The proxy server exposes Swift Public API to clients, performing basic operations on objects, containers, and accounts, including writing with a PUT request and reading with a GET request.
While serving PUT requests, the proxy server follows roughly this algorithm:
- Calculate the MD5 sum of the /account[/container[/object]] path string.
- Calculate the partition number by taking the first N bits of the MD5 sum.
- Select devices from the partitions assignment list that stores replicas of the calculated partition.
- Select the node IP address and port from the devices list for all devices found at step #3.
- Try to establish connections to all nodes on appropriate ports, but if at least half of nodes can’t be contacted, refuse the PUT request.
- Try to upload the object (or create an account or container) on all nodes that were connected successfully, but if at least half of uploads were not successful, refuse the PUT request.
- If the upload completed successfully on more then half of the nodes found in step #4, confirm the successful PUT request to the client.

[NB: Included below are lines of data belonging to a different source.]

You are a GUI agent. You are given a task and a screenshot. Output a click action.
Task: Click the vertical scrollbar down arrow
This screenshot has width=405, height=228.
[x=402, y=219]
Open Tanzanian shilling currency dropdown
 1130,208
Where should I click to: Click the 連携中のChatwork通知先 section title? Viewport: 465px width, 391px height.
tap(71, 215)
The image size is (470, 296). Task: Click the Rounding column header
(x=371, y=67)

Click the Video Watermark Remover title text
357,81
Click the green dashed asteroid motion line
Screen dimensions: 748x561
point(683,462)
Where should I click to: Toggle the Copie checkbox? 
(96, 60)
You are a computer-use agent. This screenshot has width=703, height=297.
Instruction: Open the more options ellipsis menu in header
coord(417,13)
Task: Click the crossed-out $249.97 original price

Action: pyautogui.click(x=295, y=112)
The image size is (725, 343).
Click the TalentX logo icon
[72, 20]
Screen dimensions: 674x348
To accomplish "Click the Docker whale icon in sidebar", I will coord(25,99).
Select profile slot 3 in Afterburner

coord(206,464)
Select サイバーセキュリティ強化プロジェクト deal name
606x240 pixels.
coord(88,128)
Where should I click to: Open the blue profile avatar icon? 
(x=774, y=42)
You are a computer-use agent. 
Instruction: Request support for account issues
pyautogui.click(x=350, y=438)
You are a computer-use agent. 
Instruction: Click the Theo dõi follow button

While serving GET requests, the proxy server follows roughly this algorithm:
- Repeat steps 1-4 from the PUT request algorithm and identify the list of nodes that store object replicas.
- Shuffle the list of nodes and connect to the first.
- If a connection can’t be established, pop the next node from the list.
- If a connection is established, start streaming data to the client in response to the request.
Replication in Swift operates on partitions, not individual objects. The replicator process is started in periodic configurable intervals. By default, the interval is 30 seconds.
The replicator roughly follows this algorithm:
- Create a replication job. That is, scan all devices on the node, scan through all found devices and create a list of all partitions, and for each partition create a dictionary of replication actions.
’nodes’: [ replica_node1, replica_node2, … ],
- <path_to_partition> is a file system path to partition (/srv/node/<device>/objects/<partition>)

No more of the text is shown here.